I enjoyed the irony of the article about the Teacher Training Agency and its efforts to broaden the appeal of teaching at a time when recruitment problems threaten renewed staff shortages (my italics) (TES, February 17). This appeared in the same week that this Government, which presumably set up the TTA quango, has again shown its commitment to education by failing to fund the modest teacher pay rise.
I am a physics graduate with a masters degree and many years' experience in the computer and electronics industries, but with little common sense, who has been trying for the past few years to move into teaching. You might think I am just what the Government is looking for; after all, it is still paying a bursary of Pounds 1,000 to trainee physics teachers because physics is a so-called "shortage" subject.
In 1991, my LEA advised me to try direct entry via the licensed teacher scheme. Although I found at least one school willing to take me as a licensed teacher, this was only possible if no qualified teachers applied for the post (not very likely, even in 1991).
In February 1993 I accepted a post as a lecturer in further education, where no teaching qualification is required. I was assured that the one-year contract (Silver Book conditions) would become permanent and a new career seemed possible. By the following February the new broom of independence from LEA control had swept through the college and my contract was not renewed. I still taught about the same number of hours - 20 hours per week, but on a casual basis, and had to sign on as unemployed during vacations.

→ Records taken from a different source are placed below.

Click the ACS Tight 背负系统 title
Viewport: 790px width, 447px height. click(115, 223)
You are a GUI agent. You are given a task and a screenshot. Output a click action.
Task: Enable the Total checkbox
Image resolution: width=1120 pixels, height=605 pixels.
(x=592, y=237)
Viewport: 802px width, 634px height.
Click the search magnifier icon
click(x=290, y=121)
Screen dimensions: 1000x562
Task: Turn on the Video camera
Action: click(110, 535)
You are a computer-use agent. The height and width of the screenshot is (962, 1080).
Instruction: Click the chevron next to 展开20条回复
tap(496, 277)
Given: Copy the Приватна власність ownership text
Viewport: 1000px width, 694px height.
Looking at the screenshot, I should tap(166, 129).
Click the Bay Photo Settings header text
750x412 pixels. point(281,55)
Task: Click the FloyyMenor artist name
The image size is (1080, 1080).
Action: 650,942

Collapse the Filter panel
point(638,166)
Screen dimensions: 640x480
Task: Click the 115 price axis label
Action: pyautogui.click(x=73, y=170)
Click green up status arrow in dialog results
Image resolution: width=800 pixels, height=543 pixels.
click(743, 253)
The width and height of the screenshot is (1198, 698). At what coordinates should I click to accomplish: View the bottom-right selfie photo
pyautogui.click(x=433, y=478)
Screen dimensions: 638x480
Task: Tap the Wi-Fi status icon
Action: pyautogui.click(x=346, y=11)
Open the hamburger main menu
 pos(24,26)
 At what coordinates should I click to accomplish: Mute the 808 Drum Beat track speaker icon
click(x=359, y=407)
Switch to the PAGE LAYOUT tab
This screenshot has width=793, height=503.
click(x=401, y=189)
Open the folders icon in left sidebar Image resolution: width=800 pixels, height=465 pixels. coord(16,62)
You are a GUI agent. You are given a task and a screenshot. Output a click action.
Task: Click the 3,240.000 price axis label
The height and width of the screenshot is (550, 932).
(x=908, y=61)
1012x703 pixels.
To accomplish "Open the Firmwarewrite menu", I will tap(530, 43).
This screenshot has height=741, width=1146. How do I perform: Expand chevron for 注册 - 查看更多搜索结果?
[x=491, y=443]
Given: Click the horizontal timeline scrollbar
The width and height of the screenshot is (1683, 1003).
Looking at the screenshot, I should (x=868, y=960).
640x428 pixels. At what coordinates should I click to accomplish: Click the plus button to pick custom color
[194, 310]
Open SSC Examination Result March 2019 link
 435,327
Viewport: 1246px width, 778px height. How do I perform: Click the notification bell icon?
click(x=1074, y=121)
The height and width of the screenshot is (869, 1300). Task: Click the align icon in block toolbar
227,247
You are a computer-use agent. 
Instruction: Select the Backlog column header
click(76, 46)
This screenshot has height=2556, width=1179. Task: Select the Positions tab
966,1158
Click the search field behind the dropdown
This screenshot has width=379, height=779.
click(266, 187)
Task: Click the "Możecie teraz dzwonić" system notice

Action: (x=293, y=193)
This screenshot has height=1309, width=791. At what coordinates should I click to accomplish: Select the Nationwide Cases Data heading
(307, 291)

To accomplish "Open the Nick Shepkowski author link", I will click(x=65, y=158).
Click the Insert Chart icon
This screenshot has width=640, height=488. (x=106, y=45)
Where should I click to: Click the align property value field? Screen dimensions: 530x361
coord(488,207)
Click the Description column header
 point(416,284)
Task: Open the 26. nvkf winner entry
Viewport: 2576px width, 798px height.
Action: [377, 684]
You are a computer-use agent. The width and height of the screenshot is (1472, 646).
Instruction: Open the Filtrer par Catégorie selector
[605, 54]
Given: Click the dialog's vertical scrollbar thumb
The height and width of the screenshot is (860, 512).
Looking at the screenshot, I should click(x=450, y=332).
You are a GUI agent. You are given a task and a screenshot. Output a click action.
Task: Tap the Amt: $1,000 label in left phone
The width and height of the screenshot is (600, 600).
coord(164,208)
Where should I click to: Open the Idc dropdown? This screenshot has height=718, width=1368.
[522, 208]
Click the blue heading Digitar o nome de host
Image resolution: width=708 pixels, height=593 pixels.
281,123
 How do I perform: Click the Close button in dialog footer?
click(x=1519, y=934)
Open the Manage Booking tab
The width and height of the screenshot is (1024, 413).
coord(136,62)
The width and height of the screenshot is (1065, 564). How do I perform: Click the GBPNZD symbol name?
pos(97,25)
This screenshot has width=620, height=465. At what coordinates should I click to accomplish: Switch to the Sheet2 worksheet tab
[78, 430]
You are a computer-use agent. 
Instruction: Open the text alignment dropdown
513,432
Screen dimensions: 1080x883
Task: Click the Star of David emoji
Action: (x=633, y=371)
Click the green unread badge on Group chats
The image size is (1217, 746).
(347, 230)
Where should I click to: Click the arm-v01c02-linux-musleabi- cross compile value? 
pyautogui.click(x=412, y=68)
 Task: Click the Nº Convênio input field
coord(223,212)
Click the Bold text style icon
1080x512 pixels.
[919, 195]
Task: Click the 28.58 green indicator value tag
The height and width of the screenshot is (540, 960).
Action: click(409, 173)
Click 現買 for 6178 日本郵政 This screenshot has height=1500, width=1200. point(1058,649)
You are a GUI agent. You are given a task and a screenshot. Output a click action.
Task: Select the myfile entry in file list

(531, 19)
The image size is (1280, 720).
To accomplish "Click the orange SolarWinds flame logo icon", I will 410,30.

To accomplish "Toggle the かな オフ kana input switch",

I decided this was not the career I had hoped for and signed up for a one-year PGCE course at Southampton in September 1994, funded by a very modest grant plus the Pounds 1,000 bursary. (Incidentally, my course is nearly half-completed but there is still no sign of the Pounds 1,000. Someone told me, and I believe them, that Gillian Shephard will visit us in May and distribute the cheques personally.) So in the week that the TTA wrings its hands about the teacher shortages and proposes to expand the licensed teacher scheme, I turn to the jobs pages and scan the few jobs in the science section. Apart from the repeated ads from the previous week, there is nothing for me in my county or the adjoining one. This is a pattern repeated week by week, and I'm already reluctantly beginning to consider looking outside the profession for employment, as are many of my colleagues on the course.
So, it appears that the reason for the shortage of teachers is that there are no jobs for them because the Government won't pay for them. The obvious solution is to try to recruit and train more teachers from industry. Although I'm not too bright, even to me, this seems more like Alice in Wonderland than common sense.
When Gillian Shephard hands me my cheque for Pounds 1,000, I must ask her to explain it all to me.
RICHARD BAILEY Copse Lane Waterlooville Hampshire.